Maturity Onset Diabetes of the Young (MODY): French National Diagnosis and Care Protocol (PNDS, Protocole National de Diagnostic et de Soins)
摘要
MODY (Maturity-Onset Diabetes of the Young) is characterized by autosomal dominant mode of inheritance, early onset of diabetes in the absence of autoimmunity directed to pancreatic β-cells, impaired insulin secretory capacity, however, maintained over time, and extra-pancreatic manifestations in some patients. Its prevalence has been estimated 0.6% to 6.5% of all diabetes in Europe and the USA. Pathogenic variants in the genes encoding glucokinase or transcription factors HNF1A or HNF4A are responsible for the majority of cases of monogenic forms of diabetes referred to as MODY. The objective of the French National Diagnosis and Care Protocol (PNDS, Protocole National de Diagnostic et de Soins) dedicated to GCK-MODY (formerly MODY2), HNF1A-MODY (MODY3), and HNF4A-MODY (MODY1) is to provide to health professionals a guide for optimal management and care of patients, based on a critical literature review and multidisciplinary expert consensus. The PNDS, written by members of the French National Reference Center for Rare Diseases of Insulin Secretion and Insulin Sensitivity (PRISIS), is available on the French Health Authority website (in French).

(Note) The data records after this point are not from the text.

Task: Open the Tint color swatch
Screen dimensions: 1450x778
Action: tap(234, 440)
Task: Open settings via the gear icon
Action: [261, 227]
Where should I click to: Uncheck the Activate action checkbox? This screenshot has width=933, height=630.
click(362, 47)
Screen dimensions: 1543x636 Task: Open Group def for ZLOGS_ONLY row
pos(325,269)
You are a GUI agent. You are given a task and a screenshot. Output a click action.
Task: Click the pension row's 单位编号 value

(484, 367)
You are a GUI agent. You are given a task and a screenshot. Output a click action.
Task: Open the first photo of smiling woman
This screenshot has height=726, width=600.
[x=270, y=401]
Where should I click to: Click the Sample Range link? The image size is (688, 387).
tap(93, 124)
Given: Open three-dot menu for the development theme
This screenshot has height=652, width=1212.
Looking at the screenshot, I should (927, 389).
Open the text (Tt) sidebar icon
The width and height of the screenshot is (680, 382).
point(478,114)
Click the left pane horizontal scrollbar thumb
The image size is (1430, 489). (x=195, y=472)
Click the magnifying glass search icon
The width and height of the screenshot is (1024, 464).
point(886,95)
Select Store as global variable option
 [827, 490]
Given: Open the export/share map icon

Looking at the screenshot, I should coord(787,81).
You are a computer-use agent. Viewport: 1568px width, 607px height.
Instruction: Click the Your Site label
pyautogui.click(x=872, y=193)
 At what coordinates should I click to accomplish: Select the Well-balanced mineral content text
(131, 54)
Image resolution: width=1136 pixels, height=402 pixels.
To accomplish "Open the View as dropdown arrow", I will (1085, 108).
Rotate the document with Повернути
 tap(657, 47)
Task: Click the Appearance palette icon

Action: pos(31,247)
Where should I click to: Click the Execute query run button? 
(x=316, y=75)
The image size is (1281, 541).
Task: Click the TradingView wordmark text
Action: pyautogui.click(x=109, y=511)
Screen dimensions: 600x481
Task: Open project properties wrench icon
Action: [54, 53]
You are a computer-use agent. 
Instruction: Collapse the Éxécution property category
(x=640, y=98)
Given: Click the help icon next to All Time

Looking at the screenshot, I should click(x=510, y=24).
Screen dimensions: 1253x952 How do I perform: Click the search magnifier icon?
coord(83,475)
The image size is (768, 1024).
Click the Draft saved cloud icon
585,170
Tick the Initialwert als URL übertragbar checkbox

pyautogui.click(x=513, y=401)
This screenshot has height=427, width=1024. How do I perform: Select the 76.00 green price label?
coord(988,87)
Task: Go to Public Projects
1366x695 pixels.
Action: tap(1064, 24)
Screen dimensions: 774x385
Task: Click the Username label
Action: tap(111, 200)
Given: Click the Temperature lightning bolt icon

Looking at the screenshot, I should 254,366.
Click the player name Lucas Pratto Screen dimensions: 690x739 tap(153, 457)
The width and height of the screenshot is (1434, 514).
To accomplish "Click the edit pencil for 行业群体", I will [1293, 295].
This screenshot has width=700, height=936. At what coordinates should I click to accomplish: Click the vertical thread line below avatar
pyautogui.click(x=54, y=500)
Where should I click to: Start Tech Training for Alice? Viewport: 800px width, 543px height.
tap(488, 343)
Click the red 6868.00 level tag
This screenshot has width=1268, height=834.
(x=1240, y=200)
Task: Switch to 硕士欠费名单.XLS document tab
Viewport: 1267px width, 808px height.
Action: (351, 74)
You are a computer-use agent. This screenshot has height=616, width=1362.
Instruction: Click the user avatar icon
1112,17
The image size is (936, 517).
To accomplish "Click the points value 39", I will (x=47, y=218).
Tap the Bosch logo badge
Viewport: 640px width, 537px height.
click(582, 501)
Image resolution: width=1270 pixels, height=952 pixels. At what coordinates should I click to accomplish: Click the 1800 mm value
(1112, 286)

Thorough analysis of personal and family history, clinical examination and biochemical testing are key to raise the diagnosis, which has to be confirmed by molecular analysis. The attending physician, in conjunction with the national care network, will ensure that the patient receives optimal care through regular follow-up and screening. Overall, the management of patients with MODY requires the collaboration of several health care providers.